* _GIVEN DATA_
>> begin

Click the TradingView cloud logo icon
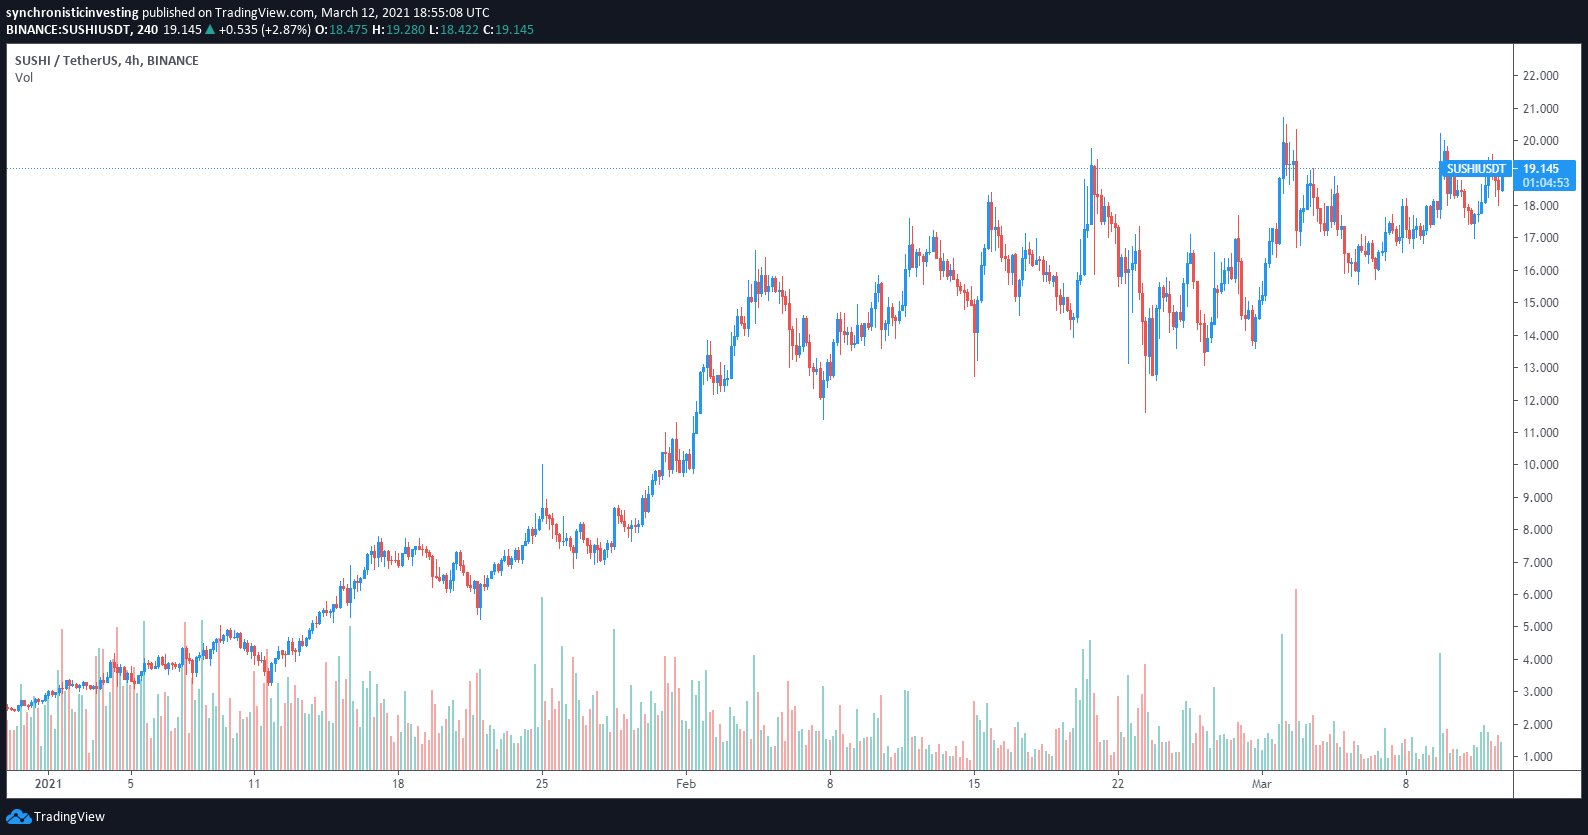The image size is (1588, 835). coord(18,817)
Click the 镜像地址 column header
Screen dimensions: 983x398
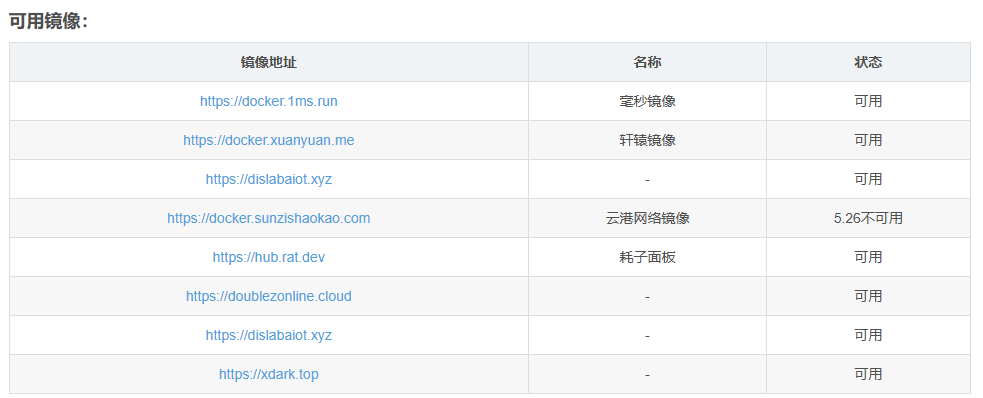[268, 62]
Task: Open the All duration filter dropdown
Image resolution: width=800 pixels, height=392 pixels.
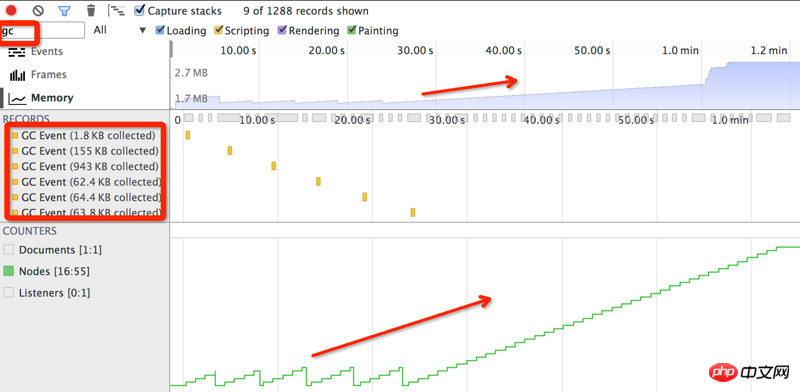Action: (120, 30)
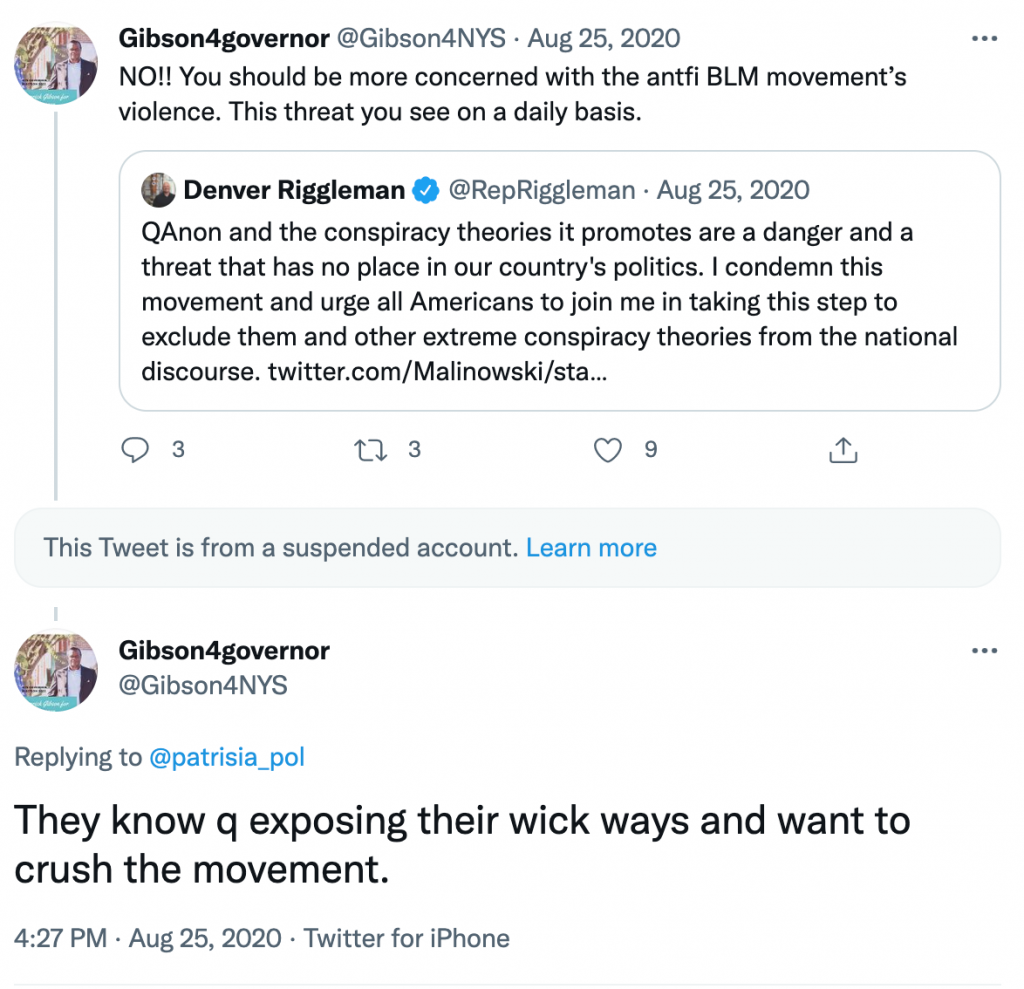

>> end

* _YOUR INSTRUCTIONS_
Rewrite all the records above with every "Click" replaced by "Select" and nothing else changed. Omit the pictures.

* _CORRECT RESPONSE_
Select the TradingView cloud logo icon
The image size is (1588, 835). coord(18,817)
Select the 镜像地址 column header
Screen dimensions: 983x398
[268, 62]
Task: Open the All duration filter dropdown
Image resolution: width=800 pixels, height=392 pixels.
Action: (120, 30)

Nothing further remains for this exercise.